• [Work to complete]: Please copy exactly the line that contains "The height and" and every line after it through the end of the records, leaving the pictures out.

• [Provided records]:
=== Section Start ===

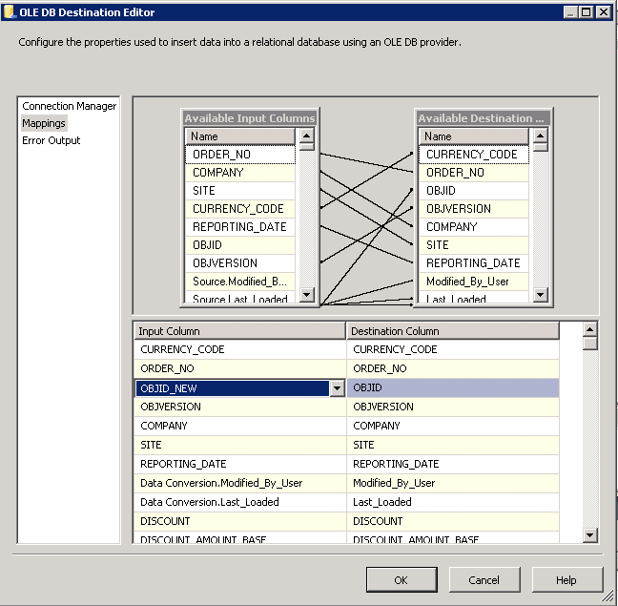Open the OBJID_NEW input column dropdown
618x606 pixels.
point(336,388)
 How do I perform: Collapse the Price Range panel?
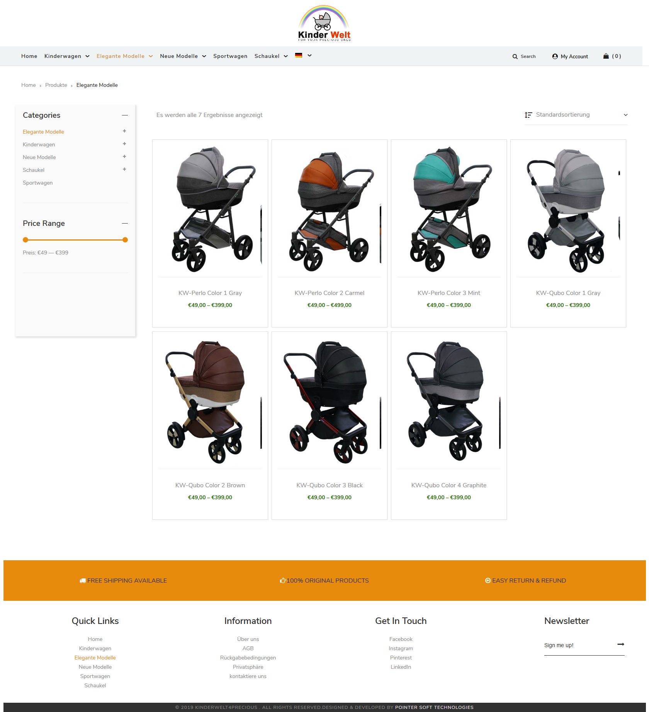click(125, 223)
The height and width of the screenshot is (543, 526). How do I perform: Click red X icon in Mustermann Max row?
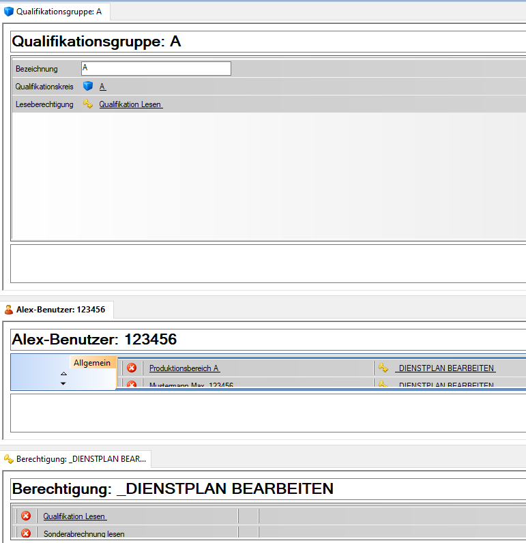pyautogui.click(x=132, y=385)
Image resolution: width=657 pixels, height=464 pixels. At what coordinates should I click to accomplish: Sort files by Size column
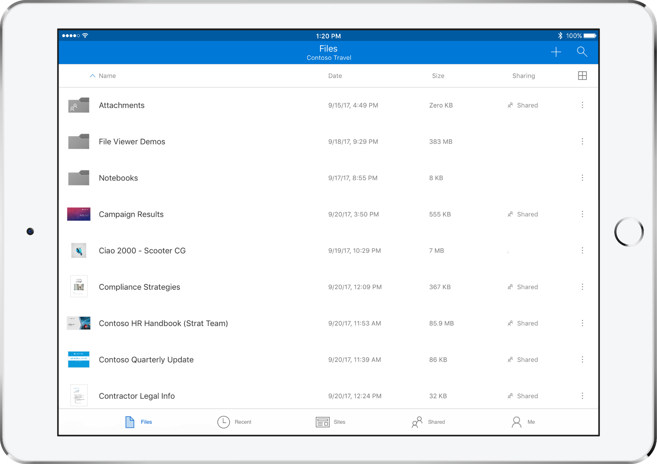pos(438,76)

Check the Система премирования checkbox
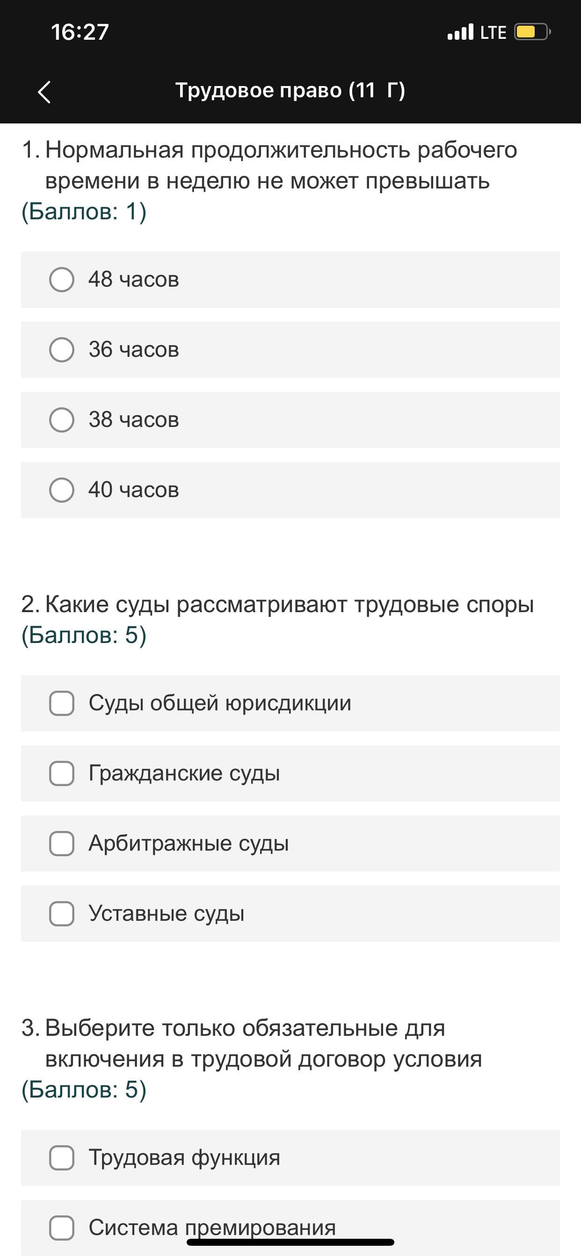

=== Section End ===

• [Written answer]:
The height and width of the screenshot is (543, 526). How do I perform: Click red X icon in Mustermann Max row?
pyautogui.click(x=132, y=385)
Image resolution: width=657 pixels, height=464 pixels. At what coordinates should I click to accomplish: Sort files by Size column
pos(438,76)

Check the Система премирования checkbox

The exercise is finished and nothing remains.